Lines 91 to 108 in fe5c402

	for ii in CartesianIndices(size(costMat))
	# "consider a zero Z of the matrix;"
	r, c = ii.I
	cost = costMat[r, c] + Δrow[r] + Δcol[c]
	if cost == 0
	Zs[r, c] = Z
	# "if there is no starred zero in its row and none in its column, star Z.
	# repeat, considering each zero in the matrix in turn;"
	if !colSTAR[c] && !rowSTAR[r]
	Zs[r, c] = STAR
	rowSTAR[r] = true
	colSTAR[c] = true
	row2colSTAR[r] = c
	# "then cover every column containing a starred zero."
	colCovered[c] = true
	end
	end
	end

This marking step is critical for large matrices like 4000x4000 or 8000x8000. You can find some benchmark reports in #15.

[Gnimuc]

What's the problem size of your use case?

[matbesancon]

the problem go up to npixels * npixels for image problems so as big as you want, 150528 * 150528 in some cases but we couldn't run Hungarian.jl for these sizes

[Gnimuc]

That's really large. Hungarian is an O(n^3) algorithm and may not suite for this kinda problem.

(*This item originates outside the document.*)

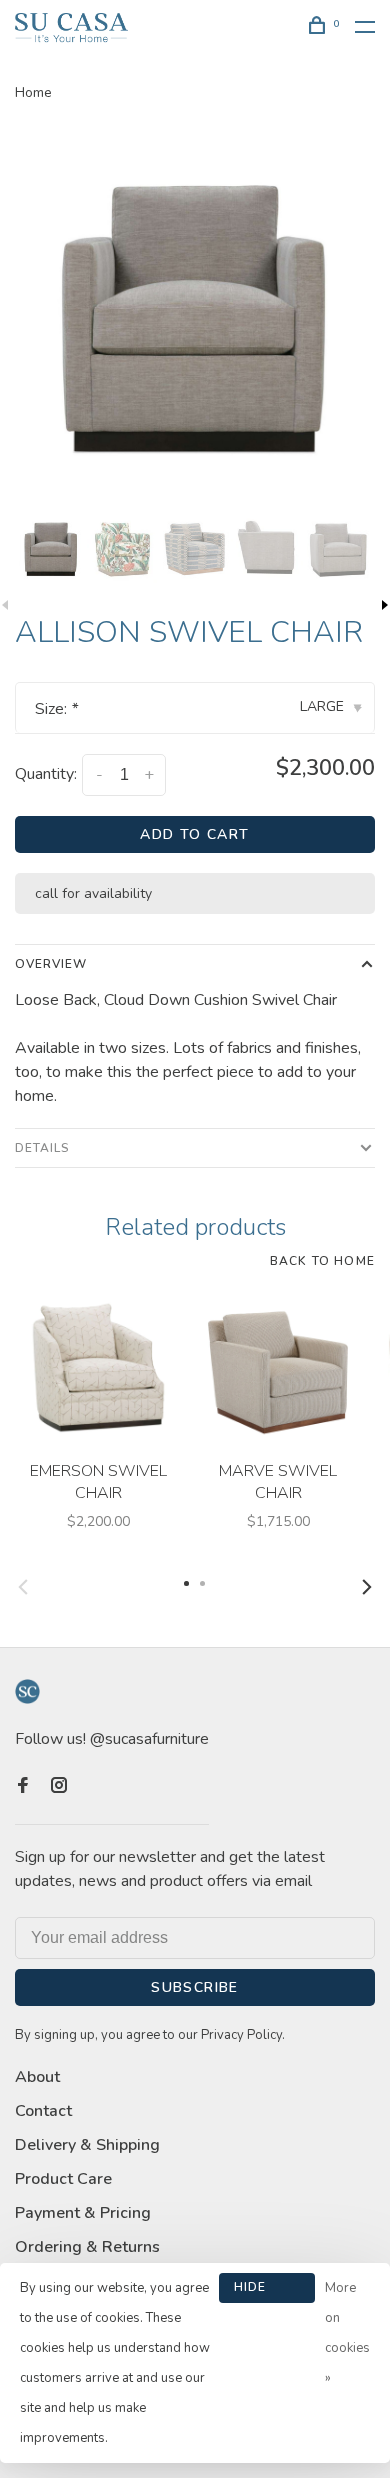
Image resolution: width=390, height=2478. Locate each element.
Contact (43, 2111)
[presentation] (51, 549)
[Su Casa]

Would you like to make a PR with above-mentioned multi-threading support? I'm happy to merge if the benchmark reports are green.

BTW, this is released under public domain, so you could also make the code tailored to your use case and embed it in your package.

[matbesancon]

That's really large. Hungarian is an O(n^3) algorithm and may not suite for this kinda problem.

Yes this is the kind of extreme limit we'd like to solve, it's okay to have the method work for smaller sizes of course.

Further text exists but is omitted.